Some of the best practices against Vishing attacks suggest the victim to:
- Verify that the number she is calling to belongs to the "calling" company, typically through the company Web page or other printed material, but unfortunately, lot of users are used to check in search engines.
- Directly call the company number instead of trusting a received call ensuring XYZ is calling you with a very important or juicy request, even if the caller ID is the right one.
Websense recently published details about Reverse Vishing attacks in China. These attacks focus on making useless the two previous recommendations by:
- Using search engine optimisation (SEO) poisoning techniques to position the fake phone numbers associated to legitimate organisations on top of search engines.
- Encouraging the victim (through the initial fake e-mail) to call the fake number.
If the victim checks the number through a search engine, the "authentication" is successful :( If the victim is cautious and performs the verification of the number through the company Web page... let's hope the attackers didn't break into the Web server too to subtlely modify this information. I'v not seen this in the wild yet, but with the huge amount of Web vulnerabilities nowadays, keep an eye on this in the future!

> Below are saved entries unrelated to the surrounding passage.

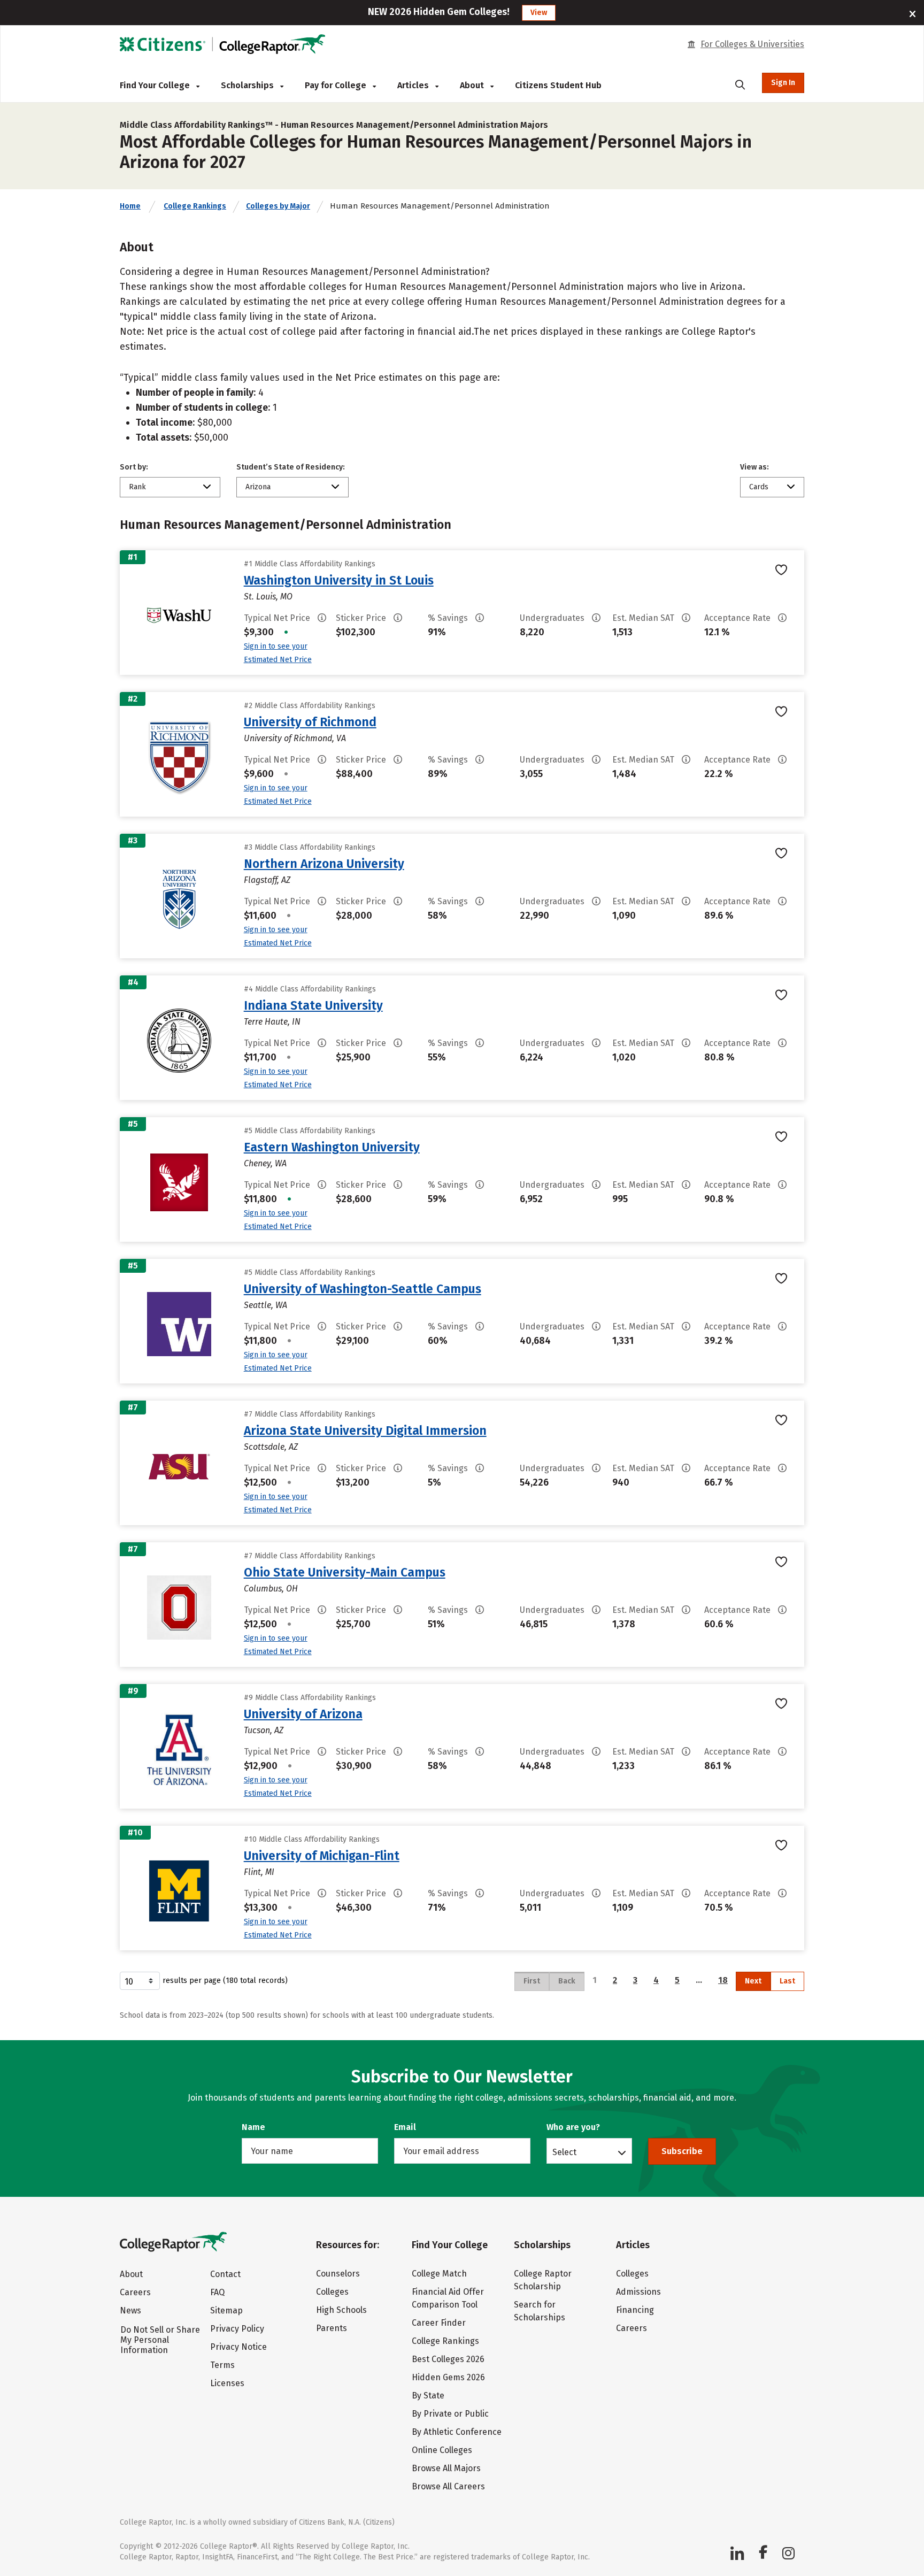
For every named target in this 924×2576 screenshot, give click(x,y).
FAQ (217, 2292)
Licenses (227, 2383)
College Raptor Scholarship (543, 2280)
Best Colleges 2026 (448, 2359)
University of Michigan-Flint (321, 1855)
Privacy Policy (237, 2329)
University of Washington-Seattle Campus (362, 1288)
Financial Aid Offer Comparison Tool (448, 2298)
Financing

When talking about VoIP security (and traditional telephony), any reference to a phone number or the "so many times trusted and easily spoofable" caller ID must be verified and authenticated. With the recent DNS vulnerability this summer, it is mandatory to take a look at the impact on ENUM, the phone number (E.164) to domain names translation protocol (e164.arpa), and add secure capabilities, especially authentication, to it!
Meanwhile, it is recommended to verify and correlate phone numbers (got by e-mail, IM, caller ID...) using different sources: the company Web page, printed material from the company, multiple search engines and specific phone queries (like Google's "phonebook:" operator), and specific phone searching services, like Who Called Us, 800Notes, NumberZoom, Switchboard.com, Whitepages.com, Reversephonedirectory.com, or Phonenumber.com. Unfortunately, most of them mainly apply to the US, so you need to find a similar service for your country.
Raul is author and teaches the SANS VoIP Security course; see you in Dubai and London!
UPDATE: Thanks Dan for the notification about the "vhising" typos; of course, "vishing" is the right term!